__GIVEN INSTRUCTION__: Quote the part of the material below that opens with the line containing "will (x=315, y=30)." and closes with the line containing "point(399,160)", keeping both of those lines.

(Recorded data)
===============

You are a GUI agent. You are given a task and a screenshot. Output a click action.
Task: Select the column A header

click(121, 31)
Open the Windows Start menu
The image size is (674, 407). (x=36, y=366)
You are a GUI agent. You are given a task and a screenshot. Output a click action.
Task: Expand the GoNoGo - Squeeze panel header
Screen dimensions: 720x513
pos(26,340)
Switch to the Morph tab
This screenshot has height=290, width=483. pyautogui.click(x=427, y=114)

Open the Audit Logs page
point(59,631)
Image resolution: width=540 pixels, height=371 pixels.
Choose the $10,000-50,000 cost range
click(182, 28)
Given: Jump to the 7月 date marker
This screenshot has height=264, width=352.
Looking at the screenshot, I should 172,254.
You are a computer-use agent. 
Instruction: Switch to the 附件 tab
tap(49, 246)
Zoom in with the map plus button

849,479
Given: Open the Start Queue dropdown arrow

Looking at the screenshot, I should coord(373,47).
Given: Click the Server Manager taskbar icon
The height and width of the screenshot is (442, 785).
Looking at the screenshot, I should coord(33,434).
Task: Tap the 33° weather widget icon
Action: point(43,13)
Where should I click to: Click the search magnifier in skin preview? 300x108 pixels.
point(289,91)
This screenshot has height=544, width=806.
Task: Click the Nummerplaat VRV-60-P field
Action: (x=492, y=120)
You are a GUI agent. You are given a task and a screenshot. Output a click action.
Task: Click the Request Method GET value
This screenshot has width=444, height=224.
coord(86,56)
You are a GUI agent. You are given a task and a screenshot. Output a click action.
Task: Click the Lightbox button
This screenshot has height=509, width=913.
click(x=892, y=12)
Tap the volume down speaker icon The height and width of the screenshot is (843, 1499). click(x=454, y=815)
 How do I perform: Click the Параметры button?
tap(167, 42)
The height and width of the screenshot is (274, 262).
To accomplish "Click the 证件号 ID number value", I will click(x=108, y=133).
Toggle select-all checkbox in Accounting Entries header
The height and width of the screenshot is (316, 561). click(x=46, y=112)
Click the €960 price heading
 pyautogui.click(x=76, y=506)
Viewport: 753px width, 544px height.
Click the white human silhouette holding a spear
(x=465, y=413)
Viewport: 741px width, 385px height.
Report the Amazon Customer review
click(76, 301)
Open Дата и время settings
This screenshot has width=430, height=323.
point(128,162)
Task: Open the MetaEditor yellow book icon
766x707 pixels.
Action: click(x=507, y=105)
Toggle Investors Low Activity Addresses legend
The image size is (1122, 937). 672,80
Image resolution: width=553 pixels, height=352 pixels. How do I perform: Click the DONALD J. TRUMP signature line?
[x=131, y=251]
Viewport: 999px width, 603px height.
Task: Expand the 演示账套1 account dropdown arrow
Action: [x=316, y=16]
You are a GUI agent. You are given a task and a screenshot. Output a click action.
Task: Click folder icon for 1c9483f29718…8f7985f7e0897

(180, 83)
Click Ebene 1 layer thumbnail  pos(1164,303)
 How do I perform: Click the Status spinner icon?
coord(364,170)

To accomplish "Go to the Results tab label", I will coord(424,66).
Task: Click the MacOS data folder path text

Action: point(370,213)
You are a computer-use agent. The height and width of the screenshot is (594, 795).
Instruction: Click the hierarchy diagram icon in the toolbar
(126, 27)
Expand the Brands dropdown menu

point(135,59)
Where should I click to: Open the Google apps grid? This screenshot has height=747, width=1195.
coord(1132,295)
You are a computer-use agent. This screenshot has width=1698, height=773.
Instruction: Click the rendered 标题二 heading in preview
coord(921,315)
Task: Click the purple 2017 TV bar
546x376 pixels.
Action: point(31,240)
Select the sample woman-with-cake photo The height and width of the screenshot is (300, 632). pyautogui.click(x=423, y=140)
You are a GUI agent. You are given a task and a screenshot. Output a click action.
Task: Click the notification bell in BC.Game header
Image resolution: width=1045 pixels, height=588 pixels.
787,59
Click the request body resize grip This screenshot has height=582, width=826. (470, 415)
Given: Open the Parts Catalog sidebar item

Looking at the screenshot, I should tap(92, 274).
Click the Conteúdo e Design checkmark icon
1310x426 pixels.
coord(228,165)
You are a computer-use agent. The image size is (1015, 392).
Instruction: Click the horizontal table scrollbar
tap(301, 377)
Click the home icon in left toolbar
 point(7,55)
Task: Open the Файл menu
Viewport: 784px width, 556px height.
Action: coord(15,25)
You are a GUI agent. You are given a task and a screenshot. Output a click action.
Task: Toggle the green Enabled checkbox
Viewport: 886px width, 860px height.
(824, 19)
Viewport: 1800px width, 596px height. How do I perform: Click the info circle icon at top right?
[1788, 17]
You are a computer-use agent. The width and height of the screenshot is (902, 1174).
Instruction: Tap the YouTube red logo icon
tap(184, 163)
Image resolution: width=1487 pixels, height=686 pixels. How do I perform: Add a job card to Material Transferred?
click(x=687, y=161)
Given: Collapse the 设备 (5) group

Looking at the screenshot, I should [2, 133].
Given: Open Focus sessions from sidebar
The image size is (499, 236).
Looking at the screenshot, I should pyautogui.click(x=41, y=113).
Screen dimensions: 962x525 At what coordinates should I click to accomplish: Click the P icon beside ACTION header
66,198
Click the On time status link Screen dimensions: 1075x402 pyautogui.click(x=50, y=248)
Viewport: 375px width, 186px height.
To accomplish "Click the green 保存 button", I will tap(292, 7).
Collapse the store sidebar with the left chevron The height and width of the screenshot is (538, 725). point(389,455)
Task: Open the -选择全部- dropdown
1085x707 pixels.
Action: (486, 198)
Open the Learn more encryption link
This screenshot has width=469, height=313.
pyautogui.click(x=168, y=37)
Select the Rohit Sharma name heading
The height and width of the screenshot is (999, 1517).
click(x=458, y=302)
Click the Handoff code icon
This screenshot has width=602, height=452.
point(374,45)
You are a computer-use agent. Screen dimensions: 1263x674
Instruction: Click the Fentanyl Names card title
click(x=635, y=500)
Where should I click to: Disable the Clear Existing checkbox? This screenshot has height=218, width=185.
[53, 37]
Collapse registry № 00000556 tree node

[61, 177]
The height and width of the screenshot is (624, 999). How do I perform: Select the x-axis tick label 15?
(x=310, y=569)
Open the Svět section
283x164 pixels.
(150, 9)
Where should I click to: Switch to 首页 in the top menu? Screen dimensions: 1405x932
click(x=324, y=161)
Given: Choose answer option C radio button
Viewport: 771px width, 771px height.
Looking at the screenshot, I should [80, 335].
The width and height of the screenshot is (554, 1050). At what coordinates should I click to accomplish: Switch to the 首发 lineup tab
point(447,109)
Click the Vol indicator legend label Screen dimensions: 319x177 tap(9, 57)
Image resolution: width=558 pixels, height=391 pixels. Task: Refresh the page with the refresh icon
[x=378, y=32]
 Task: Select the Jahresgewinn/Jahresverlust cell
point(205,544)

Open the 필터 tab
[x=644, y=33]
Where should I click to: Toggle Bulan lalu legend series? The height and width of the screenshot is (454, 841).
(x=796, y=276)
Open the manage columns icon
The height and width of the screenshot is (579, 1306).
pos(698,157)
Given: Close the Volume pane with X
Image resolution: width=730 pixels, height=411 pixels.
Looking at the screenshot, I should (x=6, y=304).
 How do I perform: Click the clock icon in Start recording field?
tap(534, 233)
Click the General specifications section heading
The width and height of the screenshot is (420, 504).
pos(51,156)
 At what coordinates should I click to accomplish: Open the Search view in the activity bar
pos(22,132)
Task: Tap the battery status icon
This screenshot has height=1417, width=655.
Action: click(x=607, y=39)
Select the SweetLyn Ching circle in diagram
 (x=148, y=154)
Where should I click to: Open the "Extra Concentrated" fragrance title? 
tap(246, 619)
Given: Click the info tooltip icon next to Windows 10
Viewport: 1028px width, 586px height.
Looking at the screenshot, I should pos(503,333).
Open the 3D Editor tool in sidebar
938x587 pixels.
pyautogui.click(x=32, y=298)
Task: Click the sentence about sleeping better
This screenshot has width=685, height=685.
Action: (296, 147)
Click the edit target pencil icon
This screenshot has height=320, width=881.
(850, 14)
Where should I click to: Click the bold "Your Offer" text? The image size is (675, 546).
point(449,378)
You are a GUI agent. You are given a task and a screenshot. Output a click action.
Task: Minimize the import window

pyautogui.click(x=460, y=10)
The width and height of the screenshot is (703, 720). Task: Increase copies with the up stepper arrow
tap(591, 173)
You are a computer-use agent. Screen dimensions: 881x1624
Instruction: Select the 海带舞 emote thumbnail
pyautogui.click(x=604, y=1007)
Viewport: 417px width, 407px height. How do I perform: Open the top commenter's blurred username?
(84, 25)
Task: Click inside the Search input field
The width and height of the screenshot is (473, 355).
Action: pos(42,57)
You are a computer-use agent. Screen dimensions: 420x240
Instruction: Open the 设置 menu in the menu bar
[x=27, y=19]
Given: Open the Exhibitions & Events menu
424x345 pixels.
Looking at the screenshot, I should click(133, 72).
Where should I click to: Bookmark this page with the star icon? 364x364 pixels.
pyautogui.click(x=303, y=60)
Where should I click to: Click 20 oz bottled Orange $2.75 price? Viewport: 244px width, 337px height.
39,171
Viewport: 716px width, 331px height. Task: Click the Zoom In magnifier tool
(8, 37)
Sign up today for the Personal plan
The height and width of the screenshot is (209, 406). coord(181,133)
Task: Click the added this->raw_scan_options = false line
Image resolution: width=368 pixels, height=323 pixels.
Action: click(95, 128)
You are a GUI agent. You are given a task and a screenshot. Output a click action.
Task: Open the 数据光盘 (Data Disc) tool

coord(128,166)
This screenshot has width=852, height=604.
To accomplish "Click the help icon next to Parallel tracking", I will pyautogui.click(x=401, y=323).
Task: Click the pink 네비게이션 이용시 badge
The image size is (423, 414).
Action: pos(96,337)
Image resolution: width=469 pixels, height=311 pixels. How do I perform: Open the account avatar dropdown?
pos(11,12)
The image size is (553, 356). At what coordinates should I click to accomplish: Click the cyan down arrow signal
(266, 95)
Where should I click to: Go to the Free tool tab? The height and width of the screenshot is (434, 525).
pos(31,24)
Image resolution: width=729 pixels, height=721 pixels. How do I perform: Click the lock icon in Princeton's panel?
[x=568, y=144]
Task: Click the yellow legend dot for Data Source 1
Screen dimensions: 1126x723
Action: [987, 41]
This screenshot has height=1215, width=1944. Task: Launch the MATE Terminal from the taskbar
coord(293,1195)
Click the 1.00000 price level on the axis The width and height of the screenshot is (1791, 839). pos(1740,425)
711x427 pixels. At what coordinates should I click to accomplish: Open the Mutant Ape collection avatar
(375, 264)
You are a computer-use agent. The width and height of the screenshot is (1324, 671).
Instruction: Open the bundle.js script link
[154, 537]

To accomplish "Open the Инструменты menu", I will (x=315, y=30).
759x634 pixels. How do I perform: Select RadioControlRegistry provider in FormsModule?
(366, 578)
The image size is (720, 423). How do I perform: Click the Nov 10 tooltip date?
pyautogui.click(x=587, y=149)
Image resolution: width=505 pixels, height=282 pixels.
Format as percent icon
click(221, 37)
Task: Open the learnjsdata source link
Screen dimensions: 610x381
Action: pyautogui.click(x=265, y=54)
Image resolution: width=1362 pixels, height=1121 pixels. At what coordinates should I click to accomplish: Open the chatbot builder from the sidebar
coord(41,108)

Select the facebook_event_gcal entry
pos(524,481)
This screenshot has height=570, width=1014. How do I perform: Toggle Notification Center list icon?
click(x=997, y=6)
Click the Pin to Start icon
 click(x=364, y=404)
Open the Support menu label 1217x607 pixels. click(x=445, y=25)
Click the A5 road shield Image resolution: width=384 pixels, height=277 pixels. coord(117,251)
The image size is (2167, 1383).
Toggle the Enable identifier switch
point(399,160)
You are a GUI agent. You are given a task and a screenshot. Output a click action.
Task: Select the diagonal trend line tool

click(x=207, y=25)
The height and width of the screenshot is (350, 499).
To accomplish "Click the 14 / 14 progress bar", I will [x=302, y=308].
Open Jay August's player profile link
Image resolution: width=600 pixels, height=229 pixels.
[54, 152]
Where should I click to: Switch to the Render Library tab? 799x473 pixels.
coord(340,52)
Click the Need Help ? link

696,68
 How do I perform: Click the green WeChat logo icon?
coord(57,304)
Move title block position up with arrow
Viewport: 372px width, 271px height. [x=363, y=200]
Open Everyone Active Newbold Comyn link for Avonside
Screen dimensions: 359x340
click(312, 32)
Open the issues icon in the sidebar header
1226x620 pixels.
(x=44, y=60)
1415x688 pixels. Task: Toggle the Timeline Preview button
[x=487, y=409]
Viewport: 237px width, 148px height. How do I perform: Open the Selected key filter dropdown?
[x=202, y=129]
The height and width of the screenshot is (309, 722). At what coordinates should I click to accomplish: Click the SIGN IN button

===============

__EXERCISE RESULT__:
To accomplish "Open the Инструменты menu", I will (x=315, y=30).
759x634 pixels. How do I perform: Select RadioControlRegistry provider in FormsModule?
(366, 578)
The image size is (720, 423). How do I perform: Click the Nov 10 tooltip date?
pyautogui.click(x=587, y=149)
Image resolution: width=505 pixels, height=282 pixels.
Format as percent icon
click(221, 37)
Task: Open the learnjsdata source link
Screen dimensions: 610x381
Action: pyautogui.click(x=265, y=54)
Image resolution: width=1362 pixels, height=1121 pixels. At what coordinates should I click to accomplish: Open the chatbot builder from the sidebar
coord(41,108)

Select the facebook_event_gcal entry
pos(524,481)
This screenshot has height=570, width=1014. How do I perform: Toggle Notification Center list icon?
click(x=997, y=6)
Click the Pin to Start icon
 click(x=364, y=404)
Open the Support menu label 1217x607 pixels. click(x=445, y=25)
Click the A5 road shield Image resolution: width=384 pixels, height=277 pixels. coord(117,251)
The image size is (2167, 1383).
Toggle the Enable identifier switch
point(399,160)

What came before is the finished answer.